READING PASSAGE:
☆ ☆ ☆ ☆ ☆ ☆ ☆

Terms & Conditions

Frontline Fencing Ltd (“the seller”)

1. Terms of Sale

  1. The Seller contracts to sell and supply goods and services on these standard terms and conditions ("the terms") only. By placing or confirming an order with the Seller, the Customer accepts the terms.
  2. Anything to the contrary in the Customer's enquiries, orders or confirmations will not apply.

2. Orders Irrevocable

  1. The Customer may not cancel or vary an order once it has been placed or confirmed unless the Seller agrees in writing to the cancellation or variation.

3. Payment

  1. The Customer will pay the agreed price which will be detailed on the invoice or statement issued by the Seller.
  2. If credit is granted by the Seller to the Customer, payment is due on or before the date detailed in the Schedule ('the payment date")
  3. If the Seller at any time deems the credit of the Customer to be unsatisfactory, it may immediately terminate this contract (as defined in clause 9.1) or any credit arrangement and require the Customer to pay the price on delivery of the goods and services.
  4. All costs and expenses of or incurred by the Seller as a result of termination and recommencement of any credit arrangement are immediately payable by the Customer.
  5. The Seller will charge interest at the interest rate contained in the "Debtors Policy" document published and amended from time to time by the Seller (which as at the present time the interest rate detailed in the Schedule) on:
    1. Any moneys which are overdue under the contract commencing on the date of delivery or supply of the goods and services until the date of actual payment.
    2. Any amount which exceeds the credit limit granted by the Seller to the Customer commencing from the date upon which the credit limit was exceeded until the date of actual payment.
  6. When credit is granted by the Seller to the Customer, and if the goods and services are not paid for on or before the payment date, the Seller will forfeit any discounts granted by the Seller.

☆ ☆ ☆ ☆ ☆ ☆ ☆

(Entries on target coordinates)
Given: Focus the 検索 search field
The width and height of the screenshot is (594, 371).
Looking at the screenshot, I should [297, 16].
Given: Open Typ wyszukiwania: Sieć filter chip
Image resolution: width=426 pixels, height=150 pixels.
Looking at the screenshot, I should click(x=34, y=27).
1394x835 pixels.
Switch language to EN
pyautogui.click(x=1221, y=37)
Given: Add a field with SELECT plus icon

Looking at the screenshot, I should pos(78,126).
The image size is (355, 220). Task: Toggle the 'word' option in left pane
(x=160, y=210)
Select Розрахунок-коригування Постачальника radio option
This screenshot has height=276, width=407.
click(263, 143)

☆ ☆ ☆ ☆ ☆ ☆ ☆

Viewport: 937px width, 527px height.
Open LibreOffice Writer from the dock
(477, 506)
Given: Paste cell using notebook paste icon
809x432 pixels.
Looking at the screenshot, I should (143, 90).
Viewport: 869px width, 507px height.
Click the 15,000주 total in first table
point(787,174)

☆ ☆ ☆ ☆ ☆ ☆ ☆

COMPLETE THE FOLLOWING:
**a)** From the terms and conditions, reproduce the passage starting with "1. The Customer will" and going on through "by the Customer.", word for word.
**b)** Write out the entries starting with the line with "Viewport: 937px width, 527px height." and going on through the line with "point(787,174)", keeping every line unchanged.

SOLUTIONS TO THE EXERCISE:
**a)**
1. The Customer will pay the agreed price which will be detailed on the invoice or statement issued by the Seller.
  2. If credit is granted by the Seller to the Customer, payment is due on or before the date detailed in the Schedule ('the payment date")
  3. If the Seller at any time deems the credit of the Customer to be unsatisfactory, it may immediately terminate this contract (as defined in clause 9.1) or any credit arrangement and require the Customer to pay the price on delivery of the goods and services.
  4. All costs and expenses of or incurred by the Seller as a result of termination and recommencement of any credit arrangement are immediately payable by the Customer.

**b)**
Viewport: 937px width, 527px height.
Open LibreOffice Writer from the dock
(477, 506)
Given: Paste cell using notebook paste icon
809x432 pixels.
Looking at the screenshot, I should (143, 90).
Viewport: 869px width, 507px height.
Click the 15,000주 total in first table
point(787,174)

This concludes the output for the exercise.